A left Riemann sum is a method for estimating the area under a curve by using rectangles. Each rectangle’s height is determined by the function value at the left endpoint of a subinterval. This method is one of the first tools students learn in calculus because it connects geometry, functions, and definite integrals in a visual way That alone is useful..

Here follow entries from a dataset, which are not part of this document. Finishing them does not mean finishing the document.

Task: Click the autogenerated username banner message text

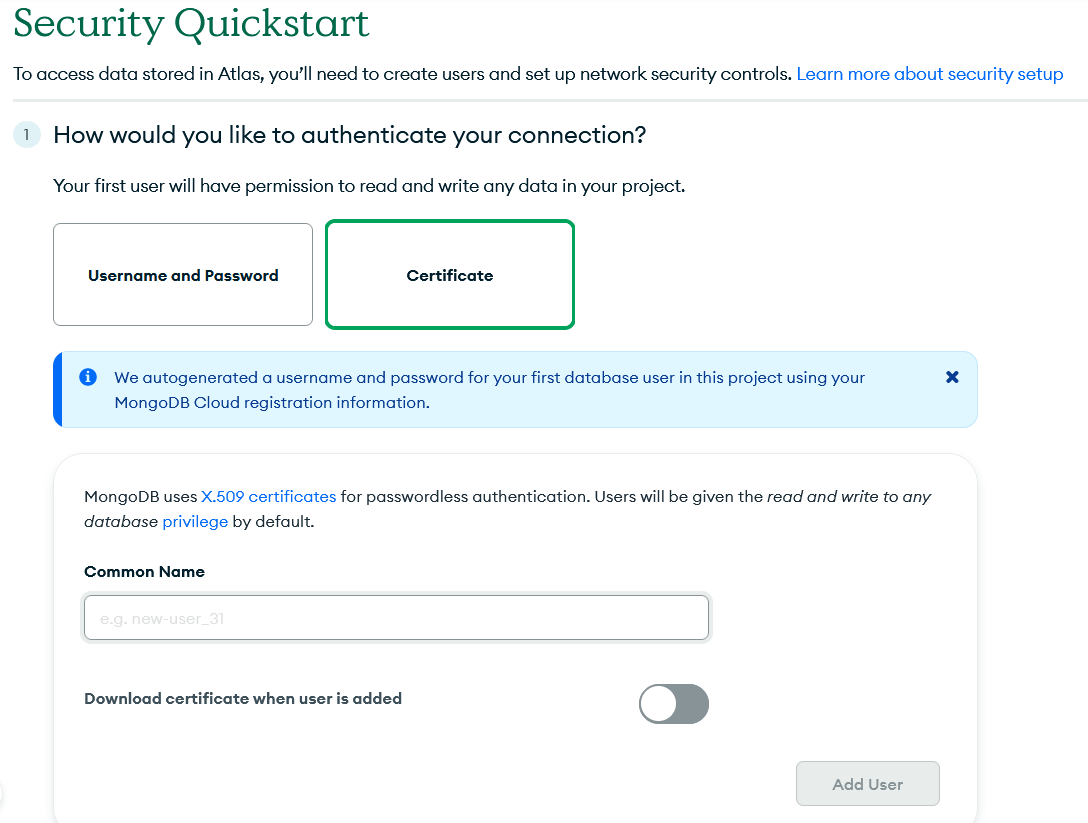Action: pos(489,390)
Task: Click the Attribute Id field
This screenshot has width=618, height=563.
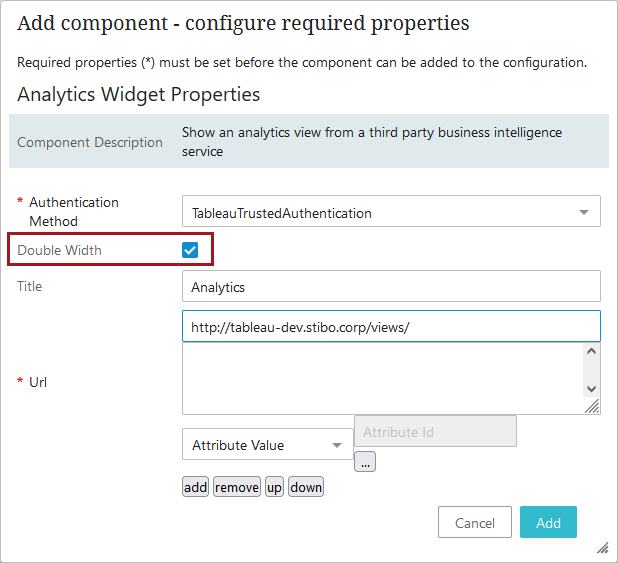Action: (x=435, y=432)
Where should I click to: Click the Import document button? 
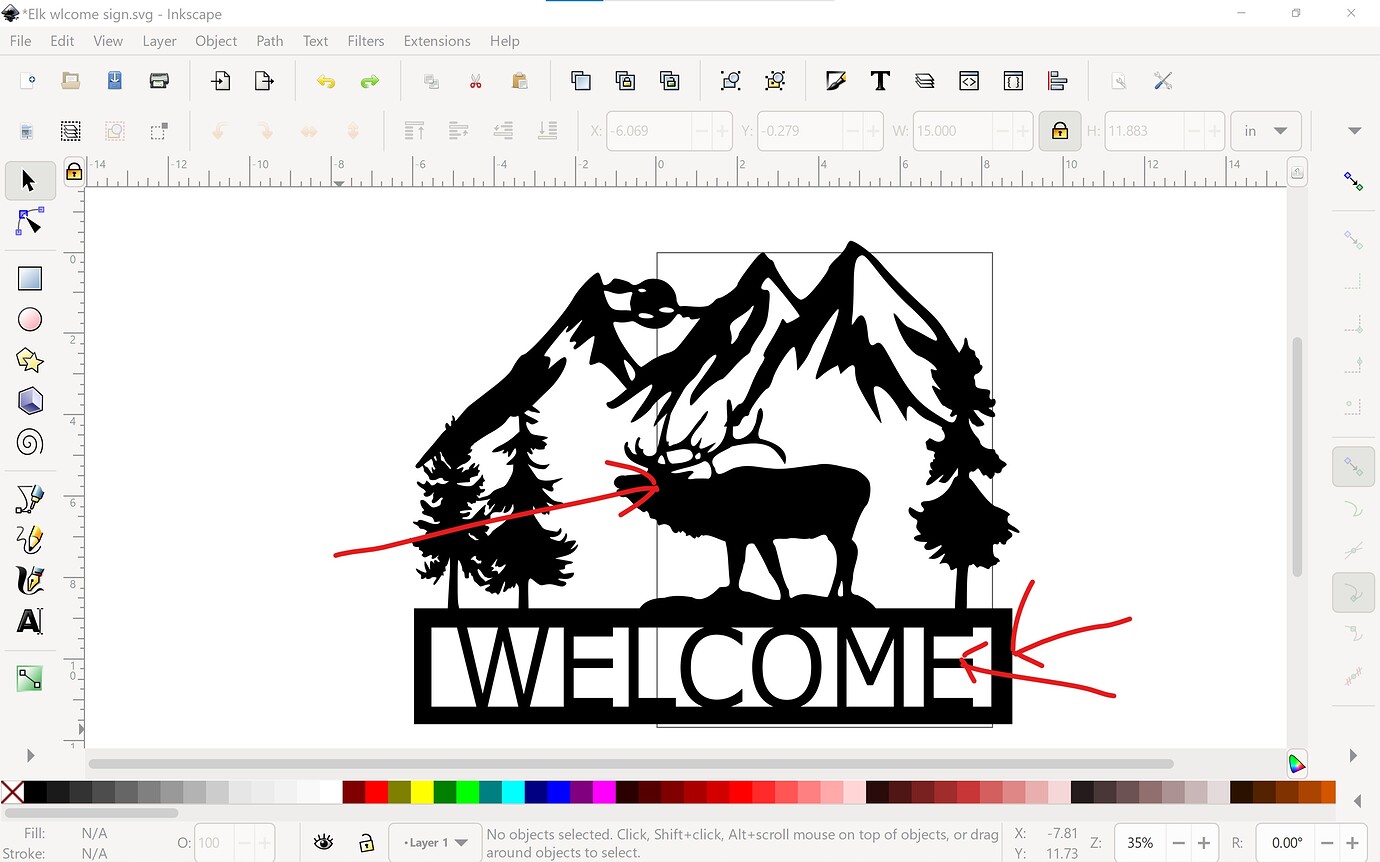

The key question is simple: does the left Riemann sum give an answer that is too high or too low? Worth adding: the answer depends on the behavior of the function. If the curve rises from left to right, the left endpoint is lower than most points in the rectangle’s interval, so the rectangle misses some area. If the curve falls from left to right, the left endpoint is higher than most points in the interval, so the rectangle includes extra area And that's really what it comes down to..

In short:

  • Increasing function: left Riemann sum tends to underestimate
  • Decreasing function: left Riemann sum tends to overestimate
  • Constant function: left Riemann sum gives the exact value
  • Function that changes direction: the sum may overestimate in some parts and underestimate in others

What Is a Left Riemann Sum?

A left Riemann sum approximates the definite integral of a function by dividing the interval into smaller subintervals and using the left endpoint of each subinterval to determine rectangle height Practical, not theoretical..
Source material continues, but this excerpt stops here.